Wavefunction tutorial

Requirements

Software components

  • nanotools

  • RESCU+

Pseudopotentials

I will need the following pseudopotentials.

  • C_AtomicData.mat

Let’s copy them from the pseudo database to the current working directory and export RESCUPLUS_PSEUDO=$PWD.

Briefing

In this tutorial, I show how to calculate the real space wavefunctions of graphene at a few k-points.

Setup

Create the Python script etot.py with the following content (see the tutorial on TotalEnergy)

from nanotools import Atoms, Cell, System, TotalEnergy
import numpy as np
a = 2.46 # lattice constant (ang)
avec = [
[.5*a, np.sqrt(3)/2*a, 0.],
[.5*a,-np.sqrt(3)/2*a, 0.],
[0.,0.,10.583544213400000],
]
cell = Cell(avec=avec, resolution=0.12)
fxyz = [[2/3, 1/3, 0.5],[1/3, 2/3, 0.5]]
atoms = Atoms(fractional_positions=fxyz, formula="CC")
sys = System(cell=cell, atoms=atoms)
sys.kpoint.set_grid([15,15,1])
calc = TotalEnergy(sys)
calc.solve()

and wvf.py

from nanotools import Wavefunction as WF
import numpy as np
calc = WF.from_totalenergy("nano_scf_out.json")
calc.system.kpoint.set_grid([4,4,1], shift = [.5, .5, 0.])
calc.solve()

Explanations

Here is a high level view of the calculation workflow:

  1. Initialize the Wavefunction calculator from a ground state calculation (TotalEnergy).

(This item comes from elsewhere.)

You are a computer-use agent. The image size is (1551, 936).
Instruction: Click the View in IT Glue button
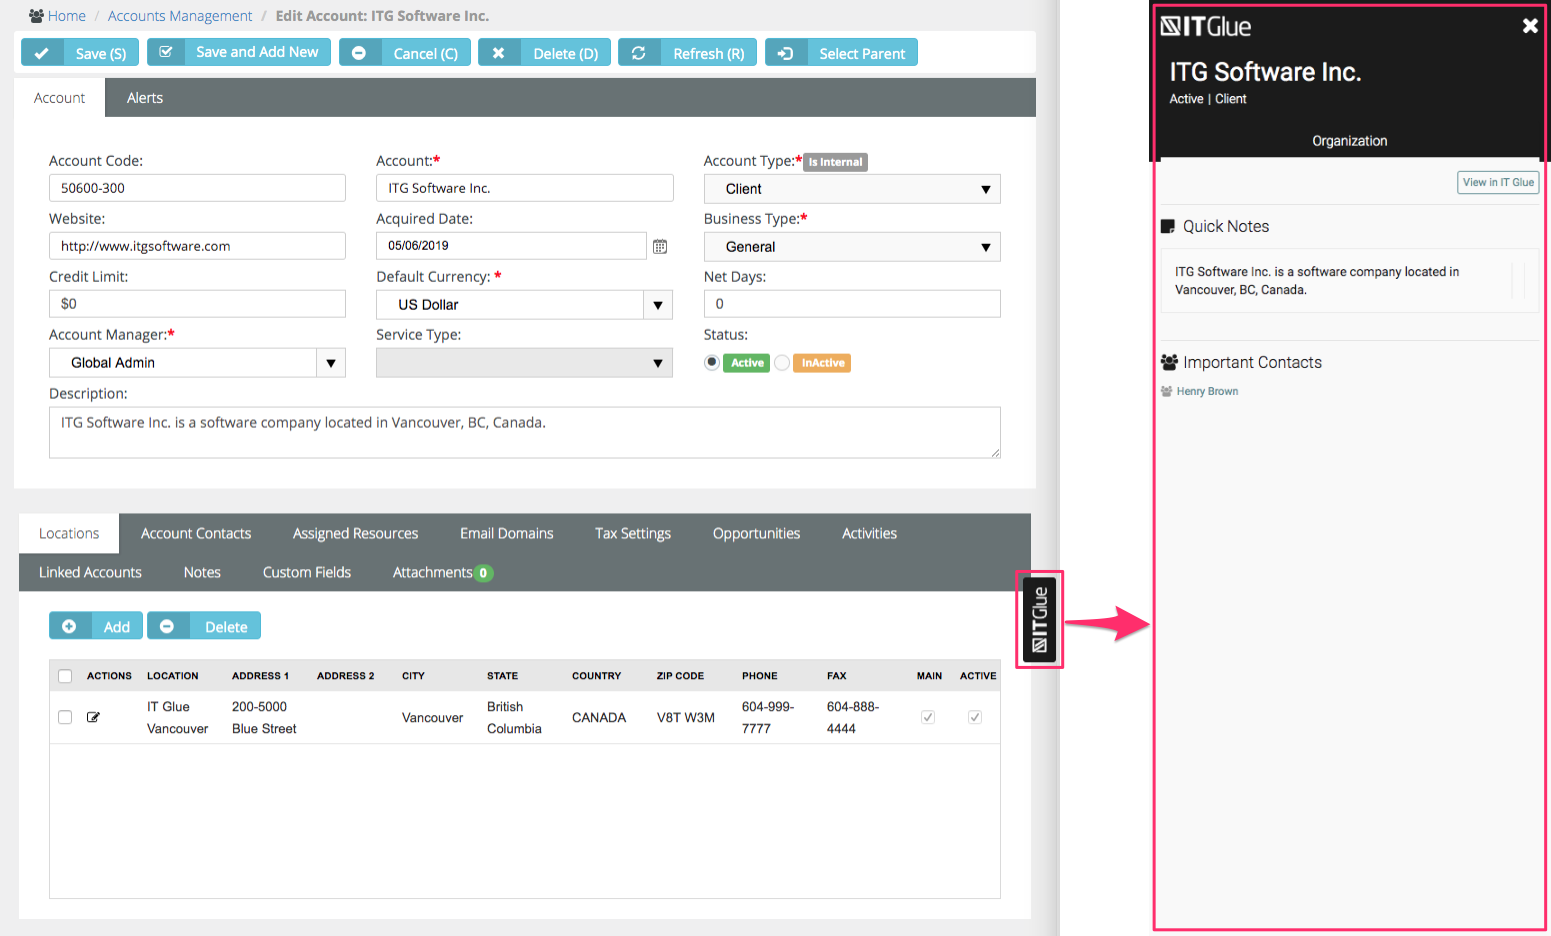1497,182
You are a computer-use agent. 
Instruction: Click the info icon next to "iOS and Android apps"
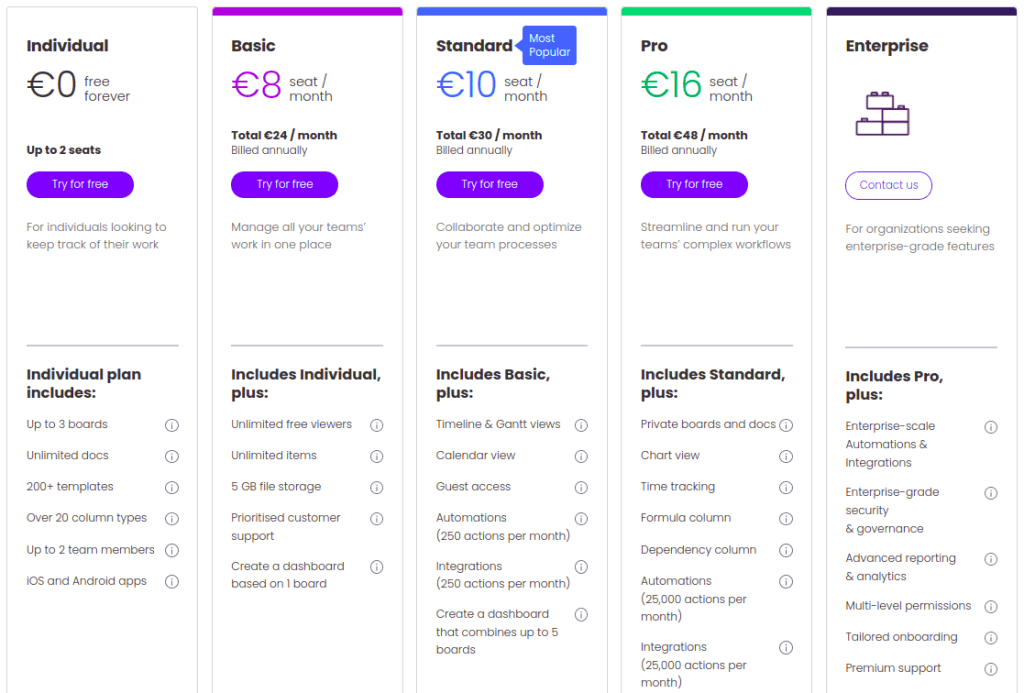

  2. Perform a wavefunction calculation (non-self-consistently) for a given set of k-points and compute the wavefunction.

Initialize the Wavefunction calculator

Upon completing the total energy calculation, the results are saved in nano_scf_out.json. I will initialize a Wavefunction calculator using the class method from_totalenergy.

calc = WF.from_totalenergy("nano_scf_out.json")
calc.system.kpoint.set_grid([4,4,1], shift = [.5, .5, 0.])
calc.solve()

The method from_totalenergy will copy the system information and initialize the Wavefunction calculator. I then set the k-point to a \(4\times 4\times 1\) grid. Alternatively, I can directly set the k-point coordinates for which I want the real space wavefunctions calling set_fractional_coordinates from the Kpoint class.

Wavefunction calculation

RESCU+’s solvers are invoked calling the solve method

calc.solve()

The method writes all parameters to a JSON file, then calls the relevant (Fortran) program, then loads the data back into the calculator. The output of rescuplus goes to nano_wvf_out.h5 and nano_wvf_out.json. As other real space data, the local DOSes are stored in nano_wvf_out.h5 similarly with density, i.e. under /wavefunctions/#/field where # is an index running over all k-points. If spin is accounted for, then the paths to the spin-up and spin-down wavefunctions are /wavefunctions/spin-up/#/field and /wavefunctions/spin-down/#/field respectively. Besides, the k-point fractional coordinates and grid information are found in /wavefunctions/#/kpoint and /wavefunctions/#/cell.

Target specific eigenstates

It is sometimes useful to target specific states in the band structure. In large scale calculations, for example, where one might be interested in a few states, it is not necessary to compute the real space representation of thousands of eigenstates. Taking the above system as example, we can compute the wavefunctions of the 4th and 5th band at k-point [.1,.2,.3] as follows

from nanotools import Wavefunction as WF
import numpy as np
calc = WF.from_totalenergy("nano_scf_out.json")
calc.system.kpoint.set_fractional_coordinates([[.1,.2,.3]])
calc.solver.eig.target_irange = [3,4]
calc.solve()

We invoke the Kpoint object’s method set_fractional_coordinates to directly set the k-points to [.1,.2,.3]. We also set the eigensolver parameter target_irange to [3,4]. Note that target_irange is an index range, and hence all states between target_irange[0] and target_irange[1] will be computed.